ARMA models are the linear building blocks of time-series modelling. AR (autoregressive) captures persistence — past values predict current values. MA (moving-average) captures lagged shock effects. ARMA combines both. Box-Jenkins methodology, dominant from the 1970s to the present, builds univariate forecasts around this framework.
AR(p)
X_t = c + φ₁ X_{t-1} + φ₂ X_{t-2} + ... + φ_p X_{t-p} + ε_t
Current value is a linear combination of the previous p values plus innovation. AR(1) with |φ| < 1 is stationary; the ACF decays geometrically as ρ(h) = φ^h. AR(2) gives more interesting dynamics including oscillation (complex roots of the characteristic polynomial).
Stationarity condition for AR(p)
Write 1 - φ₁ z - φ₂ z² - ... - φ_p z^p as the characteristic polynomial. The AR(p) is stationary iff all roots lie outside the unit circle in the complex plane. Equivalently, all roots of z^p - φ₁ z^{p-1} - ... - φ_p = 0 have modulus < 1.
MA(q)
X_t = μ + ε_t + θ₁ ε_{t-1} + θ₂ ε_{t-2} + ... + θ_q ε_{t-q}
Current value depends on current and recent innovations. MA(q) is always stationary (it's a finite linear combination of white noise). Its ACF is non-zero exactly up to lag q and zero beyond — useful for identification.
Invertibility
MA processes are invertible if the MA characteristic polynomial 1 + θ₁ z + ... + θ_q z^q has roots outside the unit circle. Invertibility allows writing the MA as an infinite AR — which is necessary for using past observations to identify innovations.
ARMA(p, q)
X_t = c + φ₁ X_{t-1} + ... + φ_p X_{t-p} + ε_t + θ₁ ε_{t-1} + ... + θ_q ε_{t-q}
AR and MA combined. Stationarity requires AR-side roots outside the unit circle; invertibility requires MA-side roots outside. ARMA(1,1) is the workhorse parsimonious model for many series.
Lag operator
Define L X_t = X_{t-1}. Then AR(p): (1 - φ₁L - ... - φ_p L^p) X_t = ε_t, abbreviated Φ(L) X_t = ε_t. MA(q): X_t = Θ(L) ε_t. ARMA: Φ(L) X_t = Θ(L) ε_t. Compact, abstract, and the natural notation for derivations.
Wold representation
Wold's theorem (1938): every purely non-deterministic stationary process can be written as an infinite MA — a linear combination of current and past innovations. ARMA is therefore not just a convenient parametric family but, in a deep sense, the canonical form of stationary linear processes.

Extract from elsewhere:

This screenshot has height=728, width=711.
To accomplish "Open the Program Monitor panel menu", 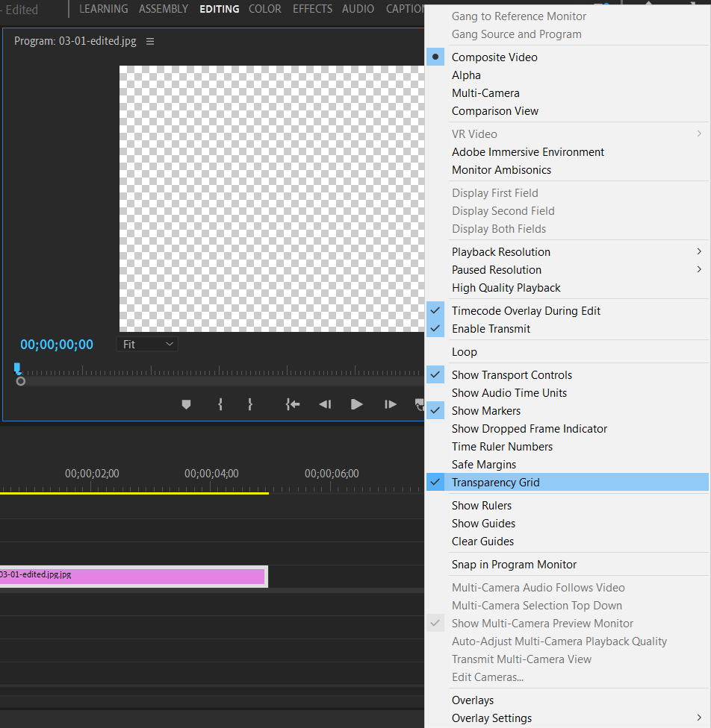I will coord(149,41).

Why ARMA-fit returns rarely beat the mean
Empirical AR/MA coefficients on equity returns are tiny — typically |φ| < 0.1 — and statistically not different from zero. The first-order autocorrelation of daily returns is often near zero by EMH; any pattern shows up only over very specific frequencies or sub-periods. ARMA modelling of returns directly is rarely profitable; ARMA on volatility (via GARCH, Module 7) or on macro variables is where the tools earn their keep.
ARIMA(p, d, q)
When the raw series is non-stationary, first-difference it d times until stationary, then fit an ARMA(p, q) to the differenced series. ARIMA(0,1,0) is the random walk. ARIMA(0,1,1) is the model behind exponential smoothing. The 'I' stands for integrated, denoting d unit roots.
Exercise
An AR(1) process X_t = 0.6 X_{t-1} + ε_t has ε_t ~ WN(0, 1). (1) Is it stationary? (2) Compute its variance, ρ(1), ρ(3). (3) Given X_0 = 2, forecast E[X_1], E[X_2], E[X_3].